Task details: Extract every line of text from the records below word for word, and leave the pictures out of your answer.
----
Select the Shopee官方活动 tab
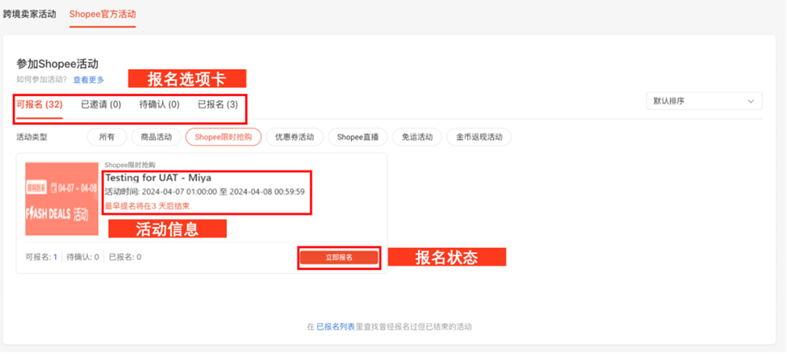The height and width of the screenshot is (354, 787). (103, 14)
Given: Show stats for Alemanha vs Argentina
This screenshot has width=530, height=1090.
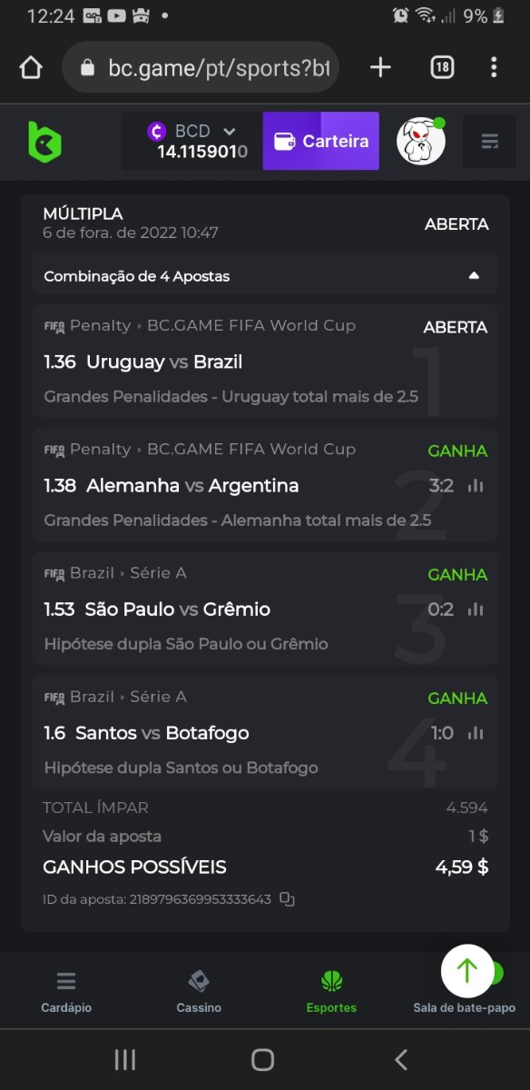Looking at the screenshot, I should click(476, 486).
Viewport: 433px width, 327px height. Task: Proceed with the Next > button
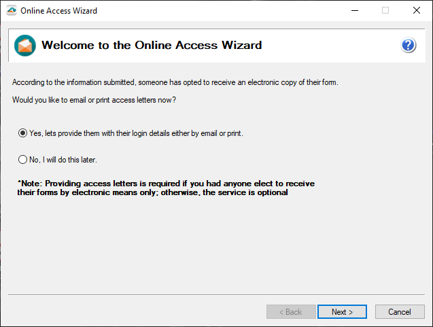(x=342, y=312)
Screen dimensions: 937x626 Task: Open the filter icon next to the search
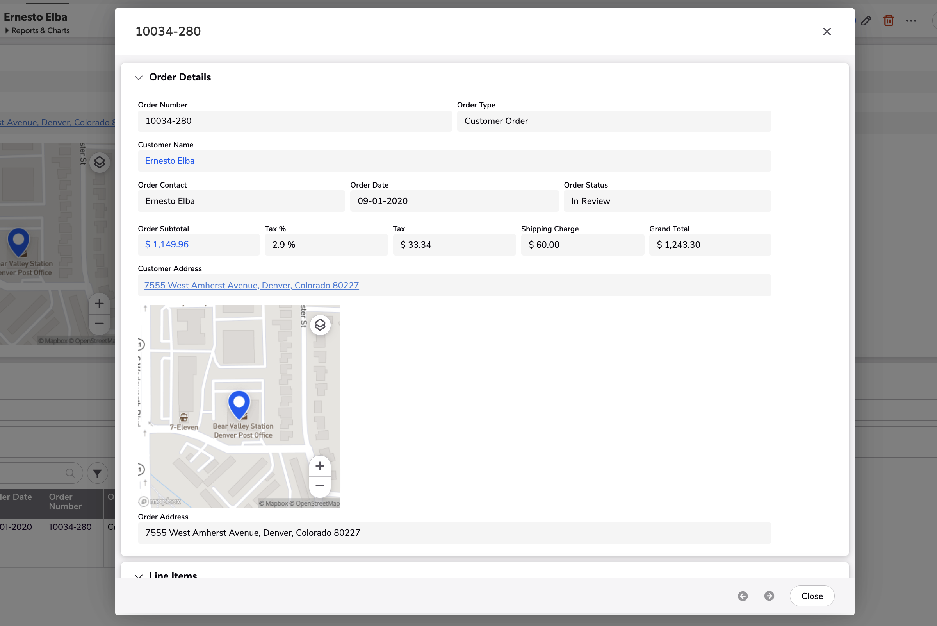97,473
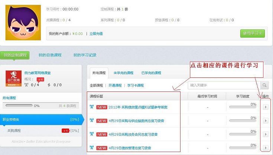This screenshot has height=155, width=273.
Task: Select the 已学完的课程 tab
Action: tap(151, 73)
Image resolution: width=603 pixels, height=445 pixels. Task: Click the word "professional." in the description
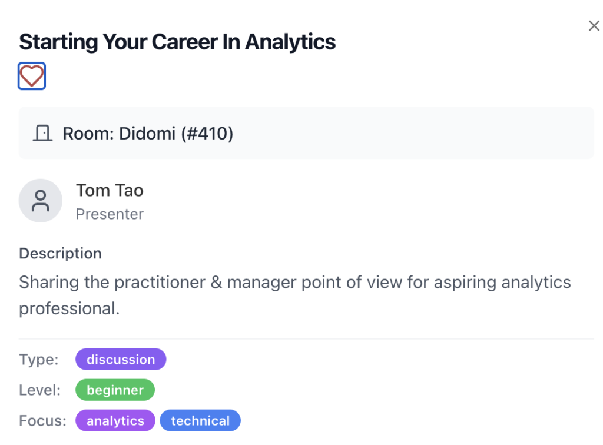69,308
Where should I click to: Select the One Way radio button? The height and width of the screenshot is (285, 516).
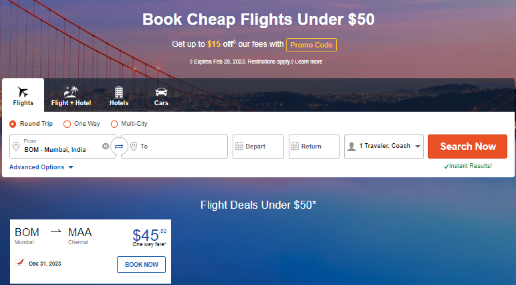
----
Solution for this exercise:
Select the Shopee官方活动 tab
The height and width of the screenshot is (354, 787). (103, 14)
Given: Show stats for Alemanha vs Argentina
This screenshot has width=530, height=1090.
Looking at the screenshot, I should click(476, 486).
Viewport: 433px width, 327px height. Task: Proceed with the Next > button
(x=342, y=312)
Screen dimensions: 937x626 Task: Open the filter icon next to the search
97,473
This screenshot has height=155, width=273.
Task: Select the 已学完的课程 tab
Action: tap(151, 73)
Image resolution: width=603 pixels, height=445 pixels. Task: Click the word "professional." in the description
69,308
Where should I click to: Select the One Way radio button? The height and width of the screenshot is (285, 516).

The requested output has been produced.